There are scarce resources that I've found about traditional hedgelaying in North America, but this type of hedge is what was used, and likely from what I've heard even originated, in the USA in the Delaware region. Once there was a shortage of wood to make fences from after European settlement, people experimented with different techniques. By the way, a very good example of hedgelaying in action is in one of those historial farm documentaries put out by the BBC, though I can't recall which one or which episode.
I was recently talking to someone involved with trying to document and bring back this type of hedge in Ontario, Canada, and have a few details to share about this type of hedge in Eastern North America.
here are some ideas that have a long history of working well:
For hedges intended to keep animals in (or out), and a long history as a primary species in the mix: hawthorn, osage orange. For a stock-proof fence, you'd likely want about 50% of these in the mix, because of their tendency to get thick and dense with thorns.
Others potentially good to keep animals in (or out): seabuckthorn, rose.
Others in the mix: hazels, chestnuts, serviceberries/juneberries, nanking cherry (careful - cherry leaves can apparently make some stock sick or dead from eating damp foliage), apples (especially thornier crabs), plums (again, thorny wilder ones), aronia, red ozier dogwood (might be a bit 'stringy' and leave places for stock to escape). Obviously this list is mostly targeted at species with multiple uses. There are other trees that were traditionally used.

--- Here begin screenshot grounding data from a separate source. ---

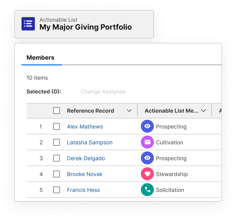
Task: Click the Solicitation phone icon
Action: pos(147,190)
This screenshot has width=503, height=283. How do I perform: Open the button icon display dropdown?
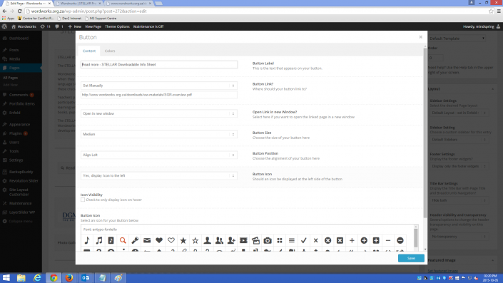(159, 175)
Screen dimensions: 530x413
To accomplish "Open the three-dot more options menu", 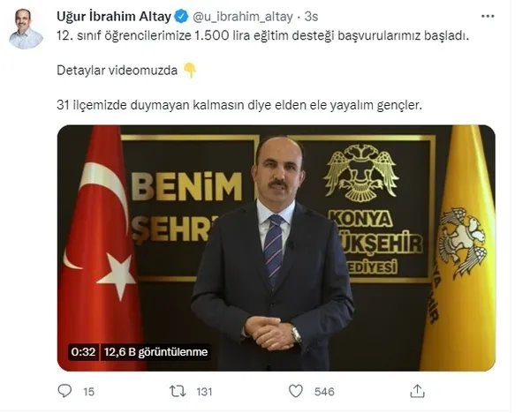I will pos(488,16).
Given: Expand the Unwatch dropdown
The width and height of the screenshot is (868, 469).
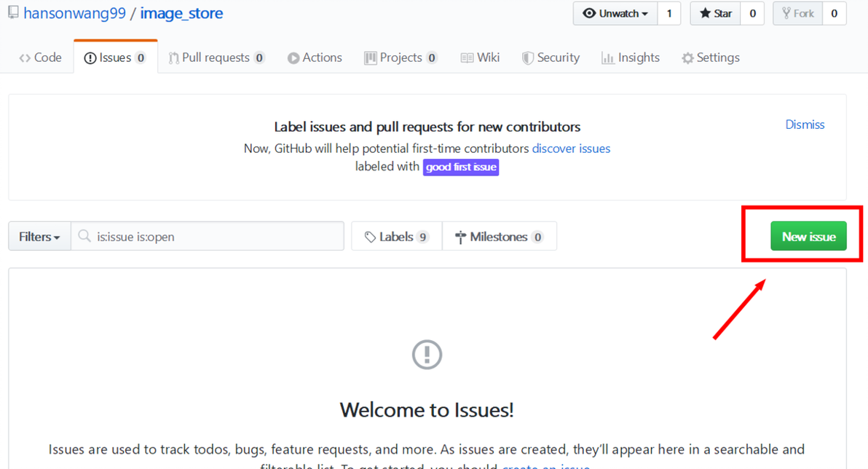Looking at the screenshot, I should click(615, 13).
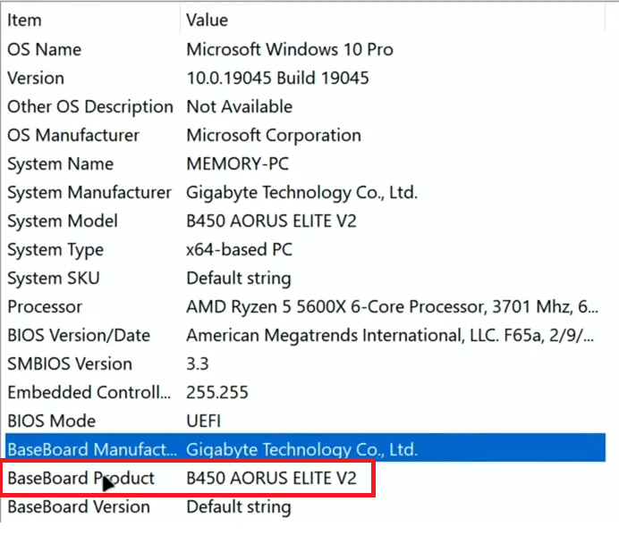Select the BIOS Mode row
The width and height of the screenshot is (619, 543).
51,421
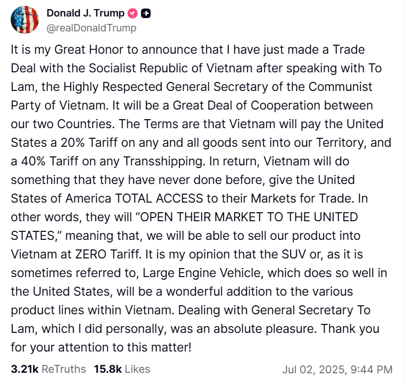
Task: Click "for your attention to this matter!"
Action: click(101, 348)
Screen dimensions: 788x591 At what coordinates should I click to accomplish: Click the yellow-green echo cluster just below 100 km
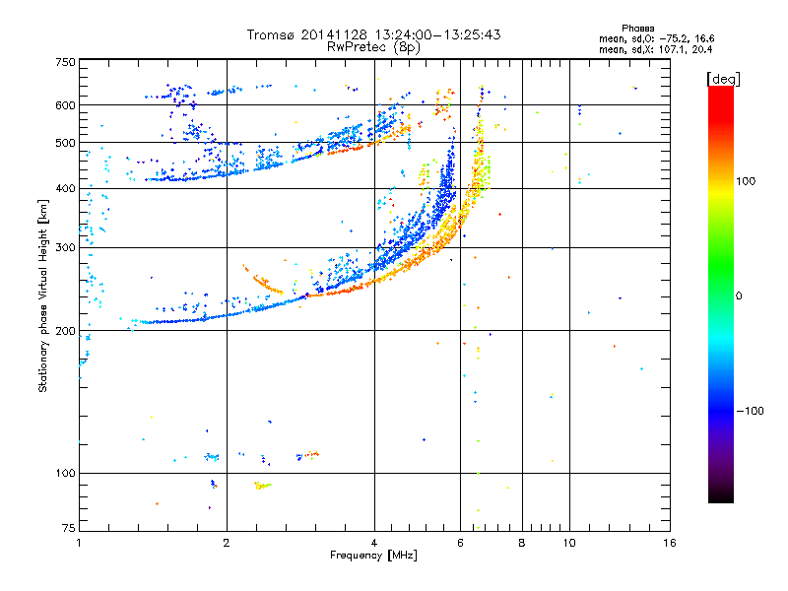click(x=262, y=486)
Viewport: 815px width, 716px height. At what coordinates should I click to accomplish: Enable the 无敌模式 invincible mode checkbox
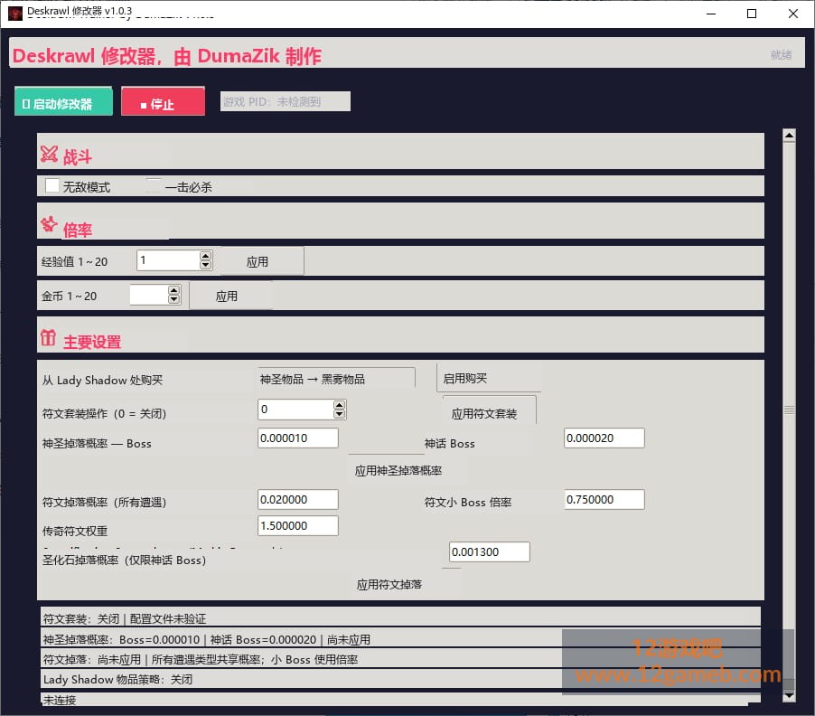pyautogui.click(x=52, y=185)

Note that with the most of these, you will be able to get crops most years, though likely not as much as if the the trees were allowed to grow to full size.
Worth experimenting with: autumn olive, elderberries, black locust - though I share the excitement about using black locust, I feel like it might be better served in a longer rotation where it is allowed to get larger, to take advantage of it's use as rot-proof posts, or very dense firewood on a 10-15 year coppice system. I would do testing before assuming it would work in this type of hedge, or find someone who has done it.
There are definitely other species appropriate, but I recommend trying to find out if someone else has used them successfully first, since this is a long-term project.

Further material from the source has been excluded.